Efficient Utilization of Multi-Threading Parallelism on Heterogeneous Systems for Sparse Tensor Contraction
Guoqing Xiao,Chuanghui Yin,Yuedan Chen,Mingxing Duan,Kenli Li
DOI: https://doi.org/10.1109/tpds.2024.3391254
IF: 5.3
2024-05-01
IEEE Transactions on Parallel and Distributed Systems
Abstract:Many fields of scientific simulation, such as chemistry and condensed matter physics, are increasingly eschewing dense tensor contraction in favor of sparse tensor contraction. In this work, we center around binary sparse tensor contraction (SpTC) which has the challenges of index matching and accumulation. To address these difficulties, we present GSpTC, an efficient element-wise SpTC framework on CPU-GPU heterogeneous systems. GSpTC first introduces a fine-grained partitioning strategy based on element-wise tensor contraction.

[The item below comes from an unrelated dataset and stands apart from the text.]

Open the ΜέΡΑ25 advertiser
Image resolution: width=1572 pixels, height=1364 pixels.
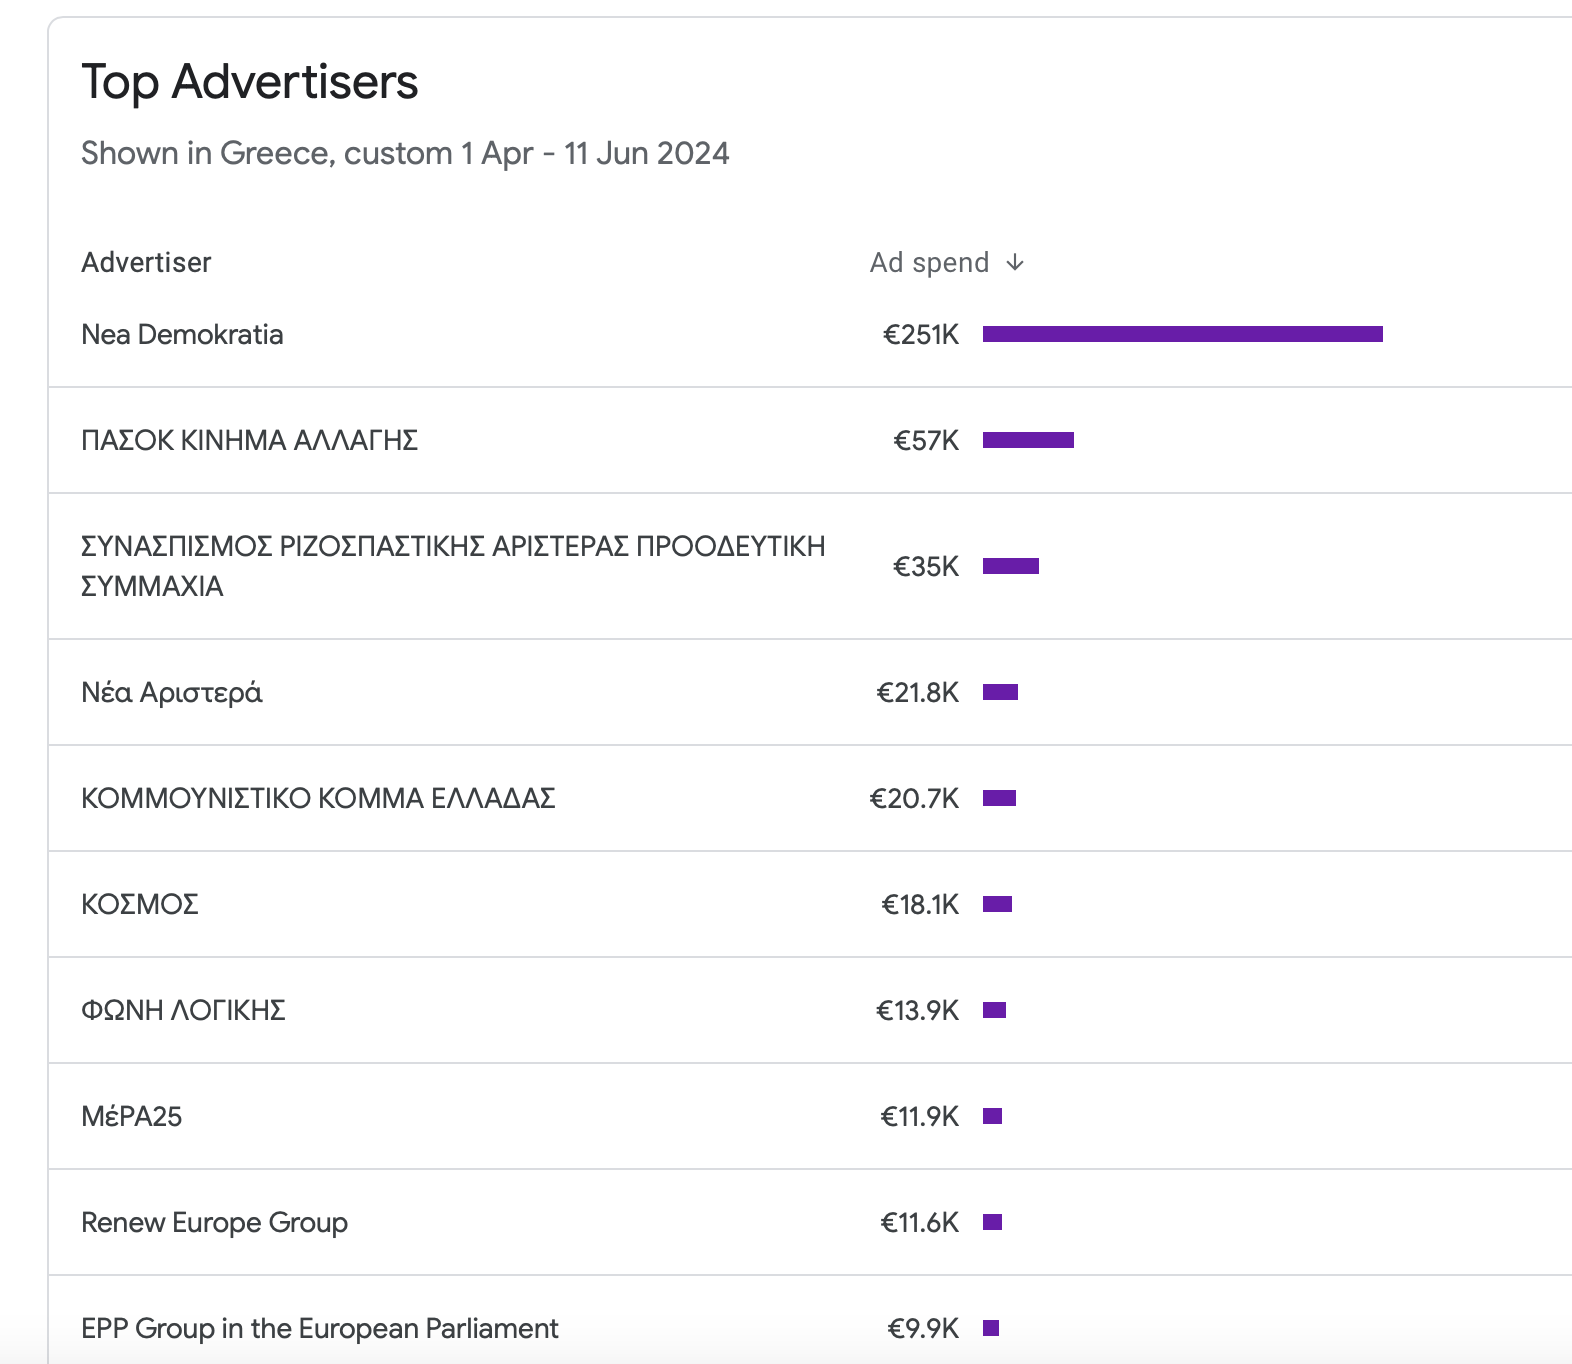pyautogui.click(x=132, y=1116)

By analyzing and selecting appropriate dimension partitioning strategies, we can efficiently utilize the multi-threading parallelism on GPUs and optimize the overall performance of GSpTC. In particular, GSpTC leverages multi-threading parallelism on GPUs for the contraction phase and merging phase, which greatly accelerates the computation phase in sparse tensor contraction computations. Furthermore, GSpTC employs parallel pipeline technology to hide the data transmission time between the host and the device, further enhancing its performance. As a result, GSpTC achieves an average performance improvement of 267% compared to the previous state-of-the-art framework Sparta.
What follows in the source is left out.